Looking at the distribution of known deaths on Everest, it becomes apparent that there are two problem areas that are especially good at killing climbers. These are the Khumbu Icefall and the space between Camp IV and the summit. The Khumbu Icefall is notorious for being erratic and extremely dangerous. It is home to large chunks of shifting ice that can weigh millions of pounds. To mitigate the threat of being wiped out by a block of ice, climbers often navigate this portion very early in the morning, before the sun has a chance to shine on the ice and loosen things up. The space between Camp IV and the summit is dangerous for different reasons.

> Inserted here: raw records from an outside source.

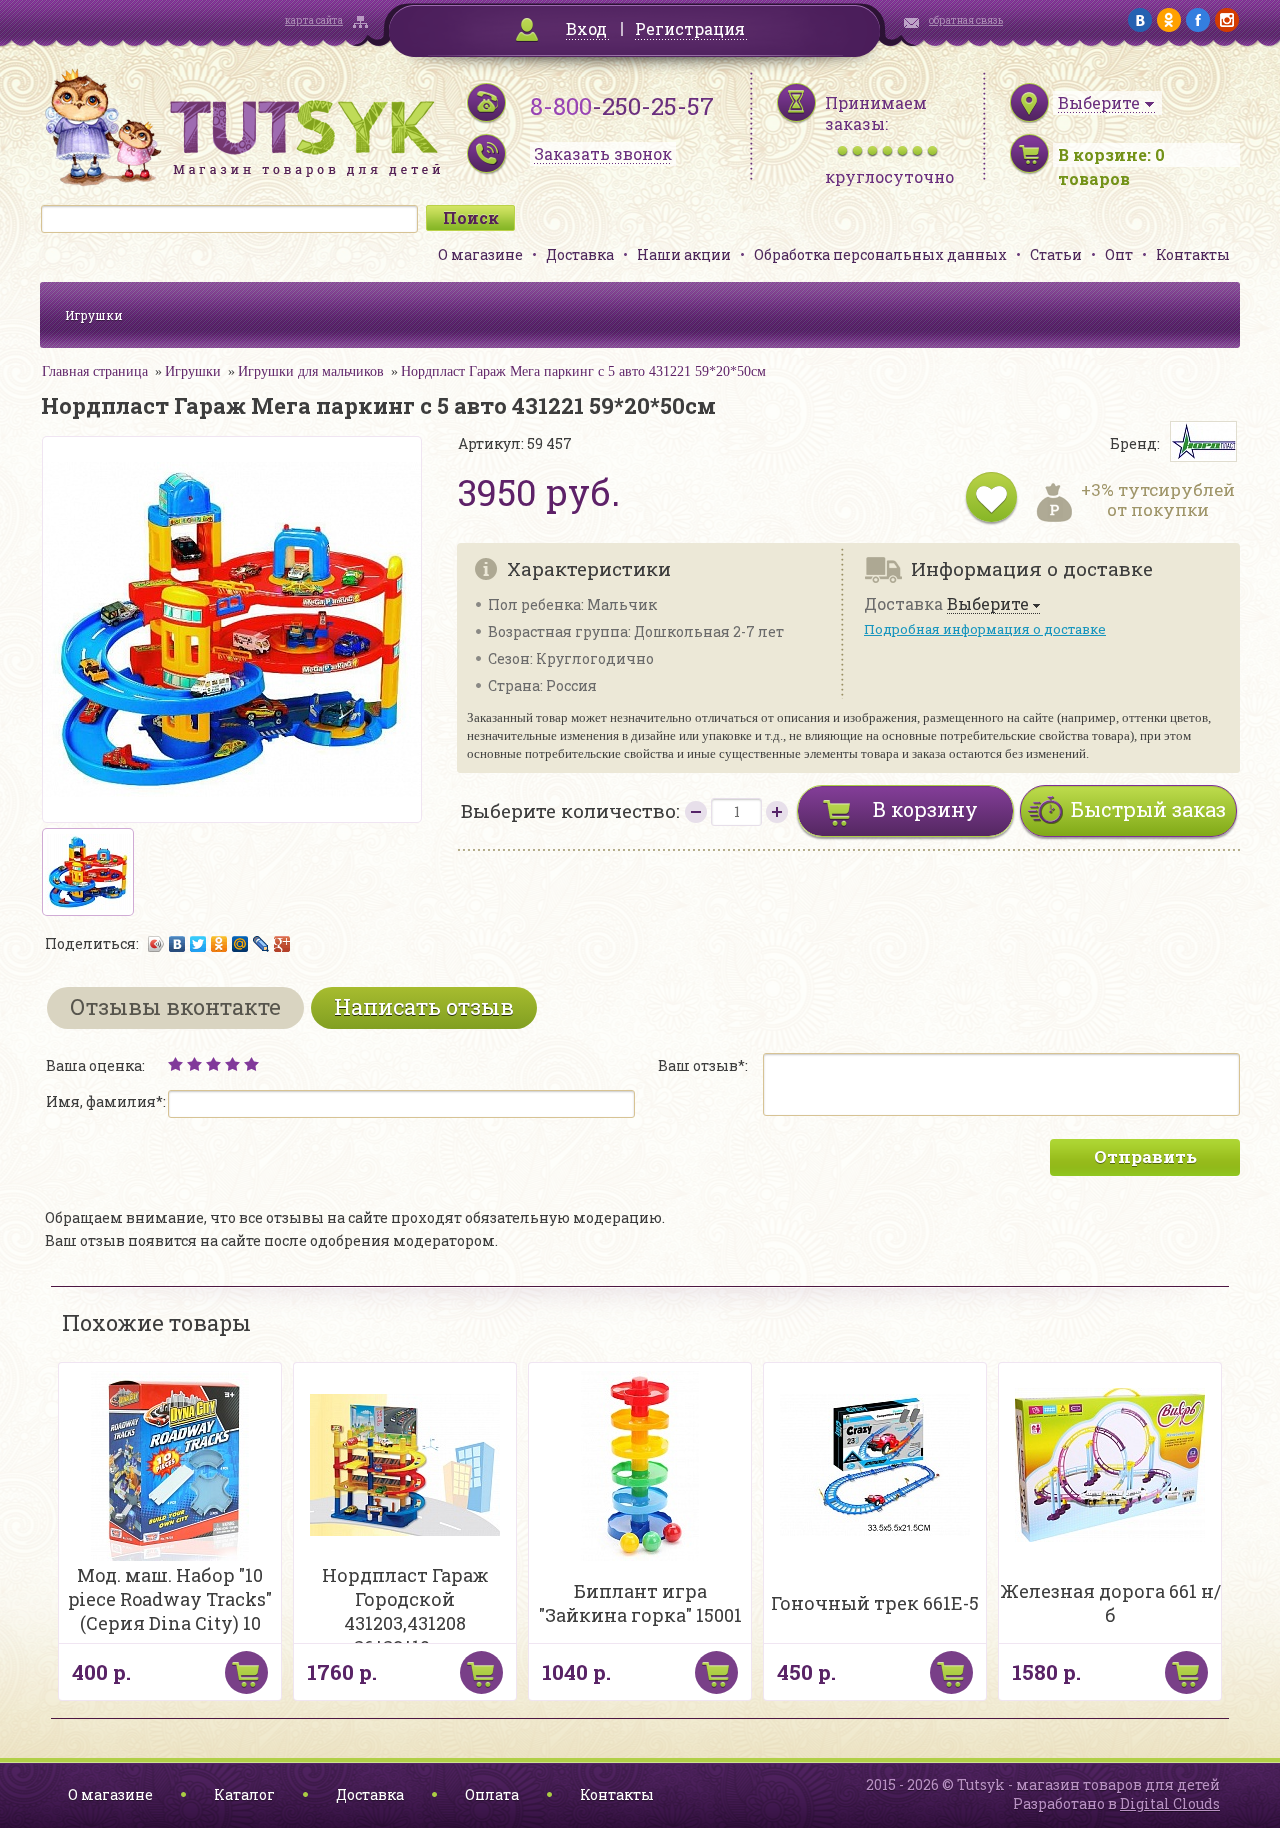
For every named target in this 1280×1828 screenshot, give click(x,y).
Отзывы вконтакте (175, 1006)
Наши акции (684, 254)
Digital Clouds (1170, 1803)
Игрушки (94, 315)
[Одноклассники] (219, 944)
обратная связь (966, 20)
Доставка (580, 254)
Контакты (1193, 254)
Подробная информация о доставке (985, 629)
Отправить (1145, 1156)
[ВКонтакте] (177, 944)
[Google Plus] (282, 944)
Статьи (1056, 254)
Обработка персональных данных (880, 254)
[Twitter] (198, 944)
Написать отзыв (424, 1006)
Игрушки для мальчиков (311, 371)
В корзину (925, 809)
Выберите (988, 604)
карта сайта (314, 20)
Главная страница (95, 371)
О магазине (480, 254)
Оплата (492, 1794)
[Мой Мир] (240, 944)
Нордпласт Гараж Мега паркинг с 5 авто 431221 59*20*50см (583, 371)
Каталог (244, 1794)
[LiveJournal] (261, 944)
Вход (586, 28)
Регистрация (690, 28)
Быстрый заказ (1148, 809)
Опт (1119, 254)
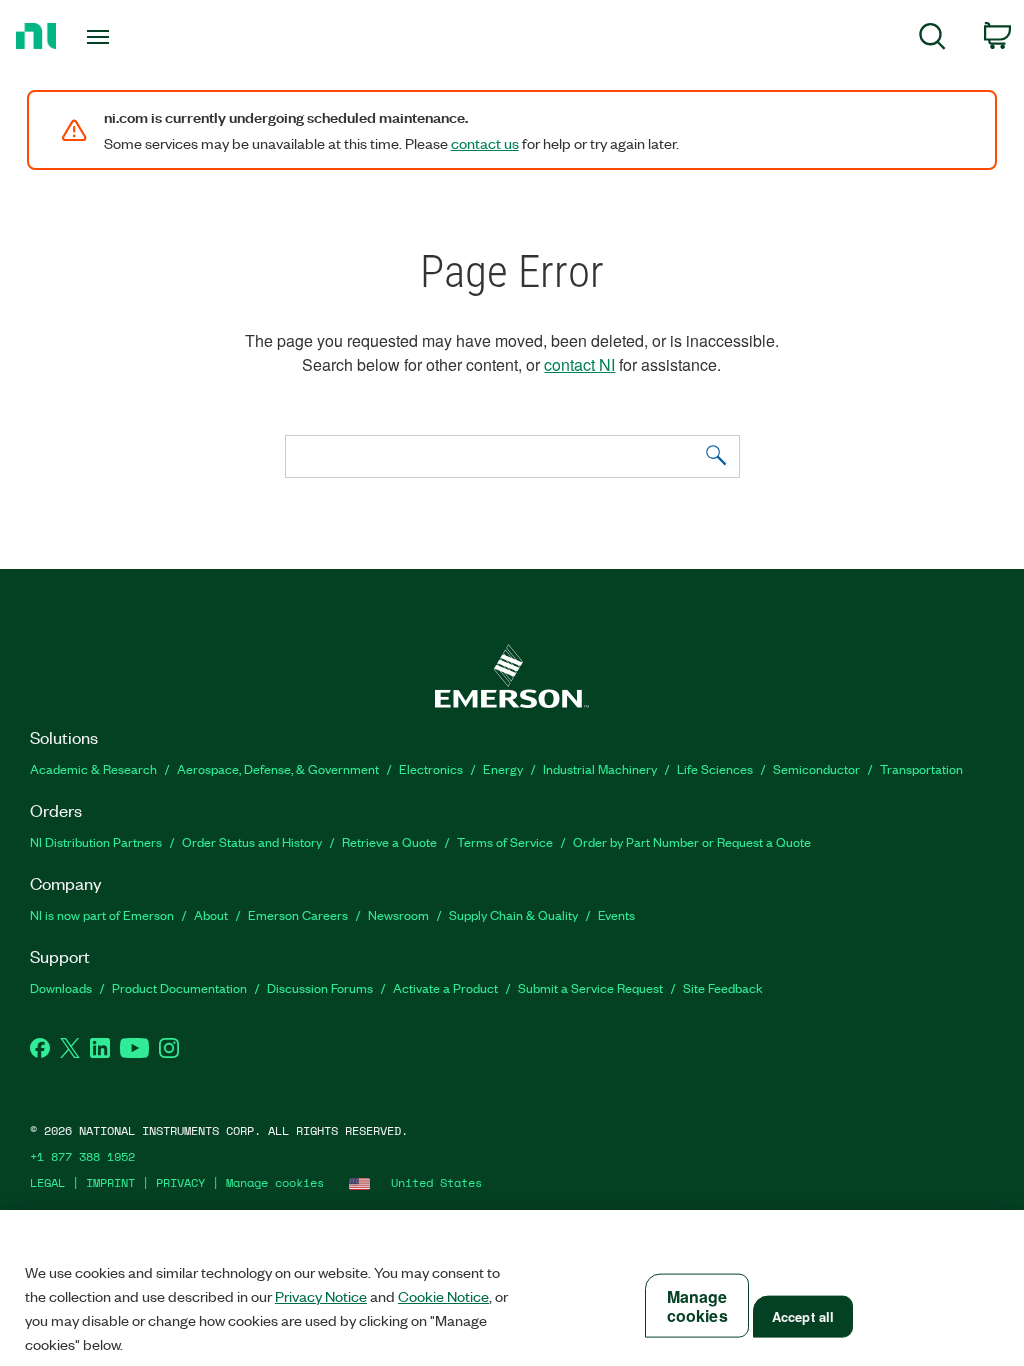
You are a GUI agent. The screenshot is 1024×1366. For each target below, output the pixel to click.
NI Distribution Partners (96, 841)
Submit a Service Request (590, 987)
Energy (503, 768)
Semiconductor (816, 768)
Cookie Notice (443, 1296)
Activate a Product (445, 987)
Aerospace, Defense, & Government (278, 768)
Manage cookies (275, 1182)
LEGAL (47, 1182)
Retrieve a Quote (389, 841)
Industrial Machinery (600, 768)
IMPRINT (110, 1182)
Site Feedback (723, 987)
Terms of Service (505, 841)
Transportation (921, 768)
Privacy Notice (321, 1296)
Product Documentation (179, 987)
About (211, 914)
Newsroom (398, 914)
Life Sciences (715, 768)
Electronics (431, 768)
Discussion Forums (320, 987)
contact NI (579, 364)
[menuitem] (932, 39)
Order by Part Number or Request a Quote (692, 841)
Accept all (803, 1316)
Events (616, 914)
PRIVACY (180, 1182)
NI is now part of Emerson (102, 914)
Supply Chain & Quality (513, 914)
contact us (485, 143)
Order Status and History (252, 841)
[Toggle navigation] (133, 37)
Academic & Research (93, 768)
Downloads (61, 987)
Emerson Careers (298, 914)
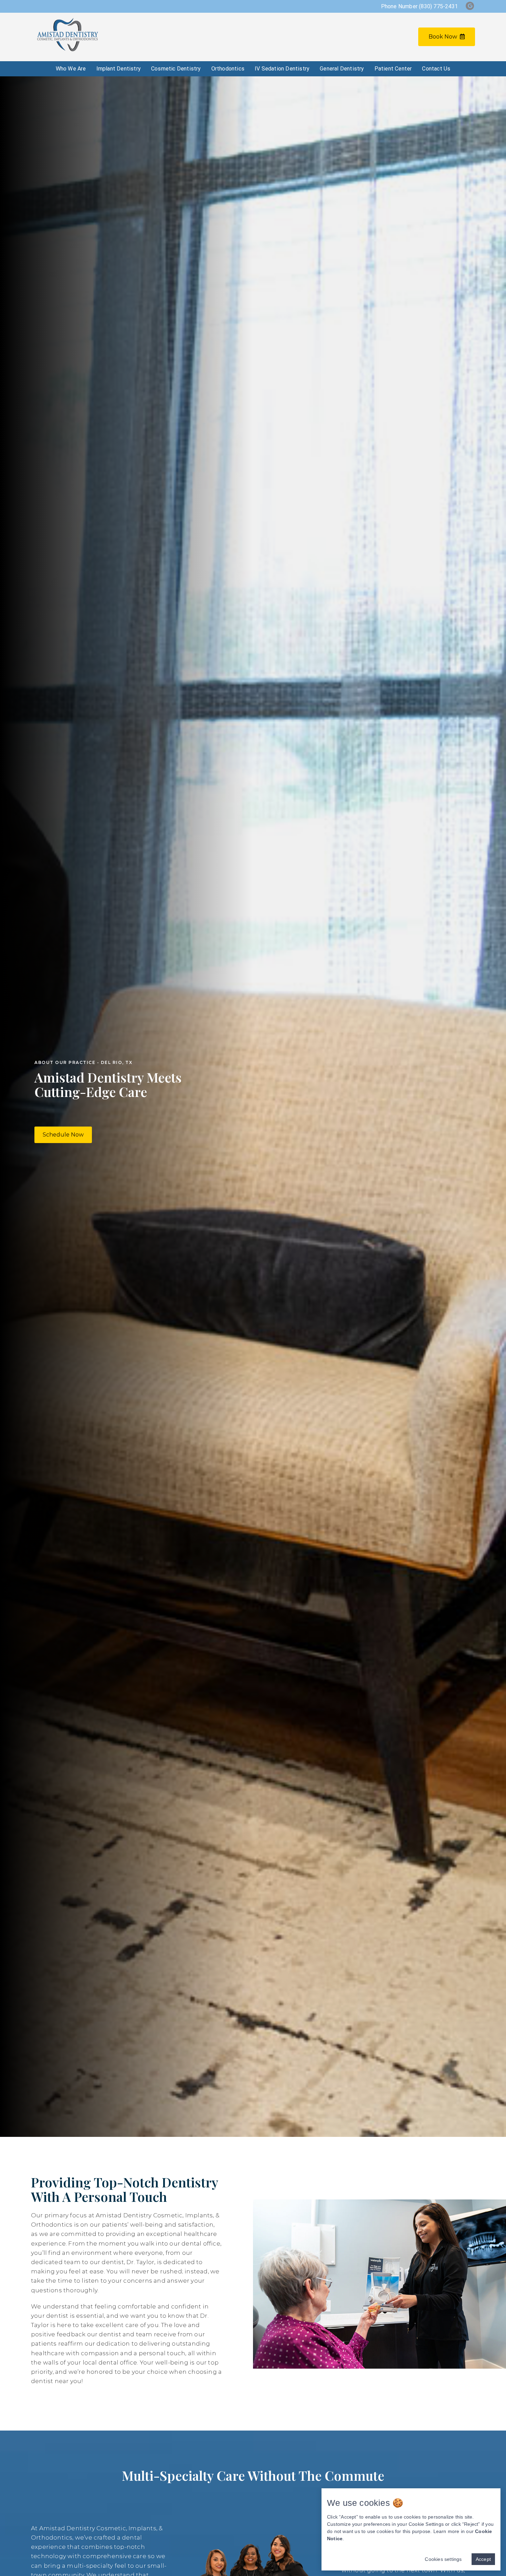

Its position in the “Death Zone” means that there is literally not enough oxygen up there to keep you alive, but it is also very cold, windy, and the site of some of the more technical points of the climb, so falls are a common cause of death here.


  1. Sherpa Strikes

In 2014 and 2015, Everest experienced back to back avalanches that each killed about 20 people. The 2014 disaster was a result of the failure of a serac above the Khumbu Icefall, which sent millions of pounds of ice and snow tumbling down into a group of Nepalese guides, known as Sherpas, killing 16. In 2015, the magnitude 7.8 earthquake that struck Nepal caused avalanches that killed 22 people, including at least 10 more Sherpas. Below is an image of the Everest Sherpas organizing at Base Camp to go on strike and demand more rights and better protections in the event of another disaster.


  1. The Environmental Impact

Since climbing Everest is such a physical challenge, and infrastructure for transport in and out of the region is virtually non-existent (trek in – trek out), much of the trash that is produced by the thousands of climbers and guides every year is left on the mountain. Items range from empty cooking and fuel materials to spent oxygen tanks from the upper portions of the climb. Many agencies have called attention to this issue and made expeditions to haul trash off the mountain in an attempt to preserve the international landmark that is Everest.